All roads round Runnymede will be closed on 15th June as the Queen, the Prime Minister, the Archbishop of Canterbury and the Master of the Rolls commemorate the 800th anniversary of Magna Carta at Runnymede. Sunday Worship on BBC4 on 14th came from Odiham, whence King John had set out to meet his Barons. It featured a splendid address from The Master of the Temple where the Barons, including 7 Bishops, had plotted their tactics). He reminded us of the background, particularly the role of Stephen Langton, (the Archbishop King John never wanted). Langton believed that laws came from God, not the King. He not only helped with the drafting, he arranged for Magna Carta and the more significant revised versions under Henry III, to be copied and “published” across the Kingdom via the Church – to prevent the Monarch/State from backtracking. Today some would argue that the occupants of Buckingham and St James‘s palaces have joined those of Lambeth Palace among the defenders of civil liberties against threats from those who now occupy the site of the Palace of Whitehall and their allies and accomplices in the Palace of Westminster.
I have blogged in the past on the tension between those who believe that the laws come from God and those who believe in the divine right of the State including with regard to identity policy Those who rabbit on about trust and identity in on the on-line world might do well to remember that the main Western world’s main service for checking identities, the Notaries, until recently reported to God, via the Archbishop of Canterbury (in Common Law Countries) and the Pope (in Roman law Countries). For high level global trade the Scriveners provide the underpinning, (e.g which version of which e-mail, between whom and in which language was the contract) for the services provided via operations like Lloyds Register and DNV, Meanwhile surveys as to who is trusted with our identities and personal information in on-line world show that on-line retailers and internet service providers have “earned” approximately the same level of trust as journalists and politicians. They come below government (central or local) and well below the banks.

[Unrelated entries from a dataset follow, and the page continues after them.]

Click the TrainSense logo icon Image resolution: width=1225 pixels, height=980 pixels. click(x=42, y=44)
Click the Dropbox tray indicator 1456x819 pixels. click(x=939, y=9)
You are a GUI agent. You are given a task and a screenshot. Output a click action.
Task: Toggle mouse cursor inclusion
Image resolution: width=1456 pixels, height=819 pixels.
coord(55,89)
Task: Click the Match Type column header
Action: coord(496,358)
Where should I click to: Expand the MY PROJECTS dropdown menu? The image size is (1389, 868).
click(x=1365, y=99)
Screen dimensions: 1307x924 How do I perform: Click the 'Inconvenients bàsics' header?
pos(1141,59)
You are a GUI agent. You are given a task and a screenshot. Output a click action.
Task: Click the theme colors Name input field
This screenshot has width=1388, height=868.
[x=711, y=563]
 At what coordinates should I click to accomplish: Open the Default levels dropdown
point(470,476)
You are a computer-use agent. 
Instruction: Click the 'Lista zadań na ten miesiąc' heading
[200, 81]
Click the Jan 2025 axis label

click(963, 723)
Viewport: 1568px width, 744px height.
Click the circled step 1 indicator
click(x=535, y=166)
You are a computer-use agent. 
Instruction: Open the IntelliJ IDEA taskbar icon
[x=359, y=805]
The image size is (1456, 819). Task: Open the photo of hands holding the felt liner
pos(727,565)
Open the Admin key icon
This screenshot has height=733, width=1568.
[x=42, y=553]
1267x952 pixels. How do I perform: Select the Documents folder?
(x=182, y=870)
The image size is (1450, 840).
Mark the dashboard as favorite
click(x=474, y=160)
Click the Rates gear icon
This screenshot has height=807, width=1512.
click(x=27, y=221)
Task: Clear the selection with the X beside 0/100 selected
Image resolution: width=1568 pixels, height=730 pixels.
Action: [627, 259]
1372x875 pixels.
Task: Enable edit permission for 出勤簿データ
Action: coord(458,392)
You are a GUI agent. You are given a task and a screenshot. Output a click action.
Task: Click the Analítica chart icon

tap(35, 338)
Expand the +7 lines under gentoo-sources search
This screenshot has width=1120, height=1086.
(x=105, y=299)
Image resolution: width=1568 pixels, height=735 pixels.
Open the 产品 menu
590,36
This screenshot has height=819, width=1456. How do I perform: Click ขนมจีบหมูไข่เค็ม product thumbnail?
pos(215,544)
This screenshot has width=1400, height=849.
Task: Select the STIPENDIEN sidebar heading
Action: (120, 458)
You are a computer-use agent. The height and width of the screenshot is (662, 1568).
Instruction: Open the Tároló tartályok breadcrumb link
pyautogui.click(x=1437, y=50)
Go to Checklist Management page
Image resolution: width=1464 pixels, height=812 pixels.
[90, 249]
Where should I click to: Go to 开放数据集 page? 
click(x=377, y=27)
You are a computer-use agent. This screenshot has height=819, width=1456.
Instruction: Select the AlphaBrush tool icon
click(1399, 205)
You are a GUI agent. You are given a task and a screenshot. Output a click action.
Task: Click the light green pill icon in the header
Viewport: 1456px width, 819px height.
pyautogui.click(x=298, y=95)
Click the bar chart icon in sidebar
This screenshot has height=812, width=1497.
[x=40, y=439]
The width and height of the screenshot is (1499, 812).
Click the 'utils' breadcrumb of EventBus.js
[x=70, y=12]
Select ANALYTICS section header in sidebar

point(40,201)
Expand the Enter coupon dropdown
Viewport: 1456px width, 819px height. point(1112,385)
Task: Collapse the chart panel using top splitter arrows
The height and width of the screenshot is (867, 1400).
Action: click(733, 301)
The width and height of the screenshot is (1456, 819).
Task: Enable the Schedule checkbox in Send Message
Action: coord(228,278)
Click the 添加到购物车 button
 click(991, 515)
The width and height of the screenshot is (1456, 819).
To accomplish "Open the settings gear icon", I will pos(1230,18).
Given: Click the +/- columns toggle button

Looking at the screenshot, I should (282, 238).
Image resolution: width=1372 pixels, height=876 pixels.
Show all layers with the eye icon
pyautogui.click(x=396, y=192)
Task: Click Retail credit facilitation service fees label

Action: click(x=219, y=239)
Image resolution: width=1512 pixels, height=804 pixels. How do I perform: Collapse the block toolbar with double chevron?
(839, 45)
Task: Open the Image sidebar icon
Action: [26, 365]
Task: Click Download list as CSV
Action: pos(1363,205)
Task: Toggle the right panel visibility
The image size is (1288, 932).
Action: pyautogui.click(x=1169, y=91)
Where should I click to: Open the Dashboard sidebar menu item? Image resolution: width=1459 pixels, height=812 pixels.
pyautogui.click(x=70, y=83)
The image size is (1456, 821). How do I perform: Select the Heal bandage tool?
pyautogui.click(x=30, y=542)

When Sir Tim Berners Lee, the Stephen Langton of the Internet, received the freedom of the City of London his address to the Common Council on the role of the City in creating and preserving the rule of law instead of the state led through to the potential role of London in the on-line world. His calls for a global on-line On-line Bills of Rights have been well covered by others. I would, however, argue that it is not only impossible to achieve in practice, but a red herring. We need “merely” to apply the same law on-line as off-line.
That does, however, require abiding by the spirit, not just the letter, of Magna Carta. That means looking at the theological basis of what Stephen Langton was trying to achieve. We also need to remember that the current threats to civil liberties are very similar to those that led up to the Glorious Revolution of 1688. James II had lost the popularity he had won by taking charge of the efforts to put out the Great Fire (blamed at the time of the terrorists of the day) and had put down the original London-wide Penny Post (supposedly used for scandalous letters between lovers as well as for business), because his men could not steam open the letters.
In a modern secular society I doubt that most of the population would be happy with the Archbishop of Canterbury as the prime guardian of Civil Liberties against the state, but the fourth key player in the celebrations at Runnymede is the Master of the Rolls, the third most senior Judge in Britain. Past readers will have noted that I have called in the past for the oversight of privacy and surveillance in the UK to be properly resourced and report via the Master of the Rolls, That leaves open the question as to whom the Master should be responsible (other than God). At the end of the final discussion paper of the 2003 -5 EURIM – IPPR study into Partnership Policing for the Information Society , I tentatively suggested that the ultimate oversight for the policing should be a committee of both House of Parliament.
The Home Secretary’s statement to parliament on David Anderson’s report into the practical working of the UK’s surveillance law, published a week before the Magna Carta celebrations, should be the starting gun for an open and constructive debate. The overall objective should be to better reconcile the protection of the public from fear and abuse (whether from on-line stalkers or those planning terrorism) with the protection of “peaceful dissidents” and whistle-blowers from action supposedly designed to address organised crime or threats to society as a whole. We should also remember that most of the public wants more, not less surveillance (including for the reasons well-illustrated in the current Channel 5, Caught on Camera, series).
The arguments should not, therefore be less about the degree of surveillance that is reasonable or acceptable. They should be more about the accountability of those organising it or demanding access to the results.
We should also remember Archbishop Langton’s mistrust of the draftsmen in the royal chancery, without which Magna Carta would probably not have been drafted, let alone distributed (by the Church not the Sheriffs) and thus remembered.
Those who understand how modern legislation is negotiated, drafted and implemented might reflect how little has changed in 800 years.